> **Exercise brief**: Every entry below should be written out exactly, and no image should appear.

> **Provided records**:
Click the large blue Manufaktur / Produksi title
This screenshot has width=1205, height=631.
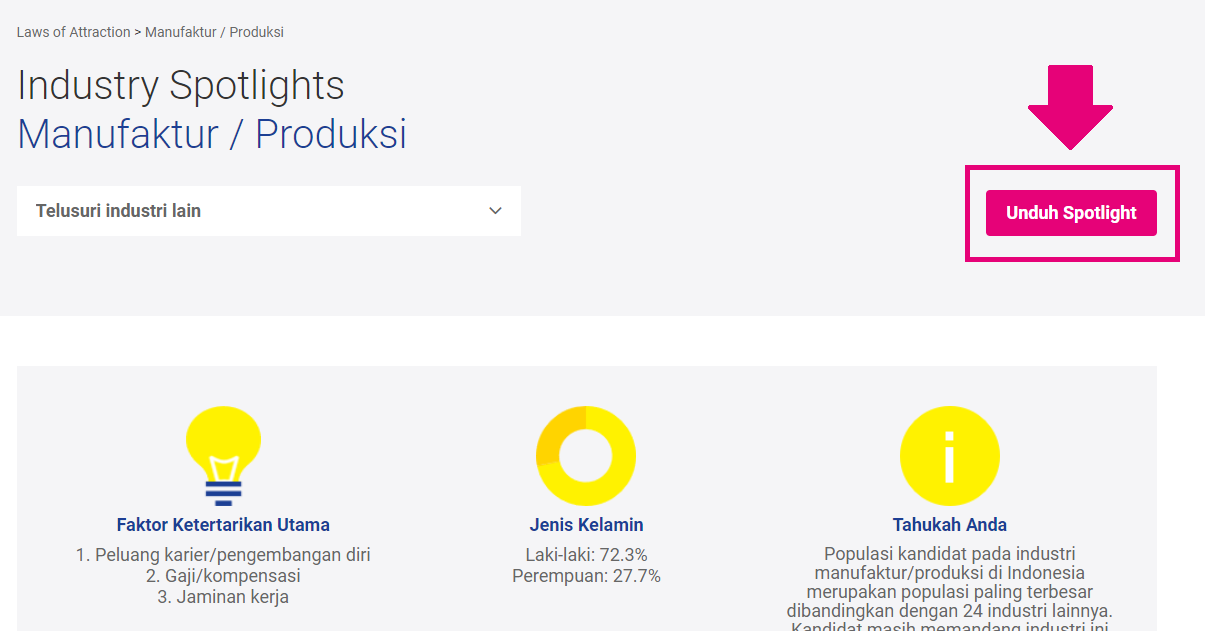(212, 134)
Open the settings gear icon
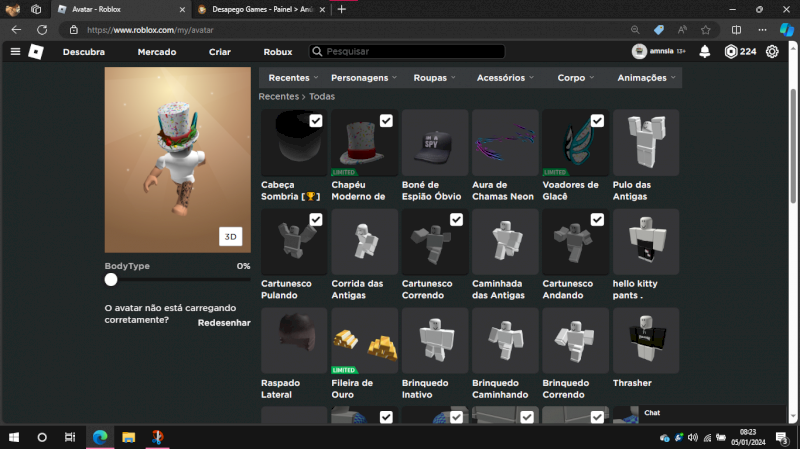This screenshot has height=449, width=800. point(772,51)
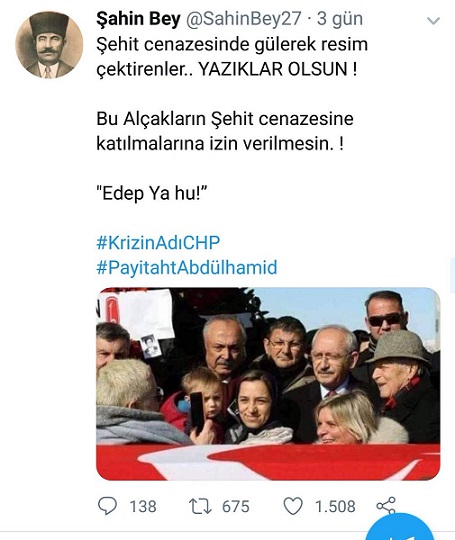Viewport: 455px width, 540px height.
Task: Visit the @SahinBey27 handle
Action: tap(244, 19)
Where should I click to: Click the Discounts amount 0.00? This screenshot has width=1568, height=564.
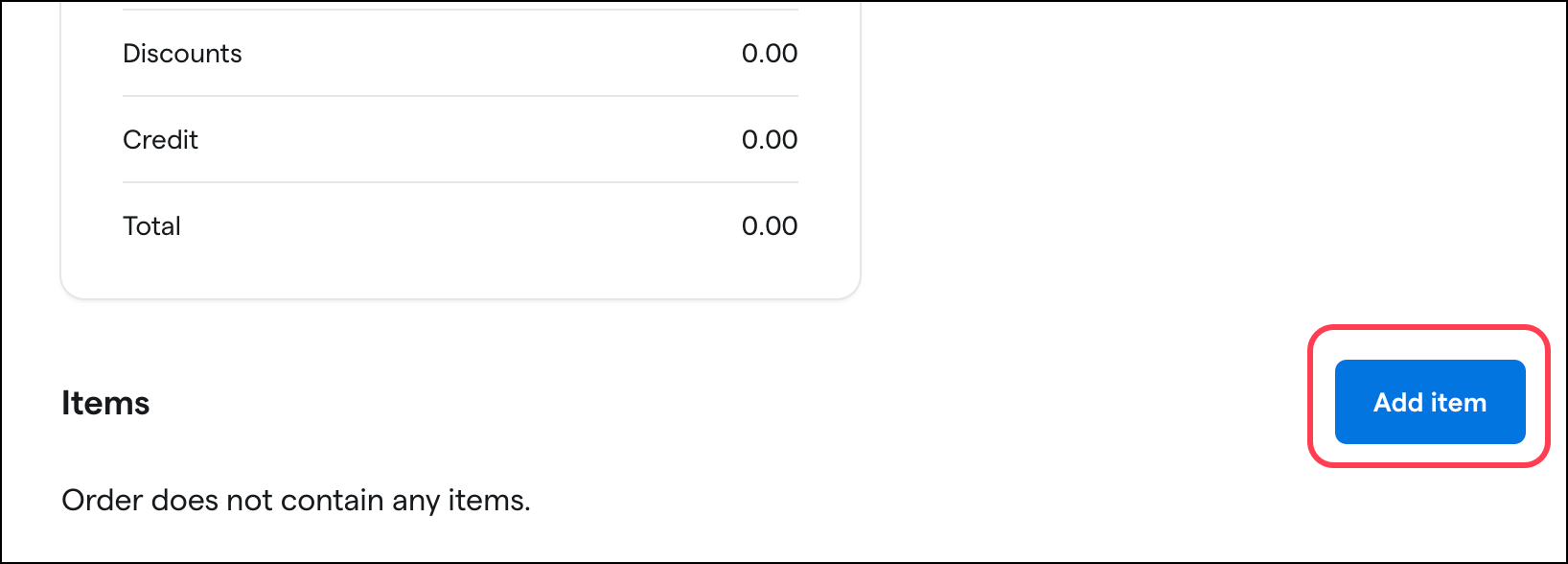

> **Result for this exercise**:
Click the large blue Manufaktur / Produksi title
This screenshot has width=1205, height=631.
(212, 134)
Open the settings gear icon
This screenshot has height=449, width=800. point(772,51)
Viewport: 455px width, 540px height.
Task: Visit the @SahinBey27 handle
Action: tap(244, 19)
Where should I click to: Click the Discounts amount 0.00? This screenshot has width=1568, height=564.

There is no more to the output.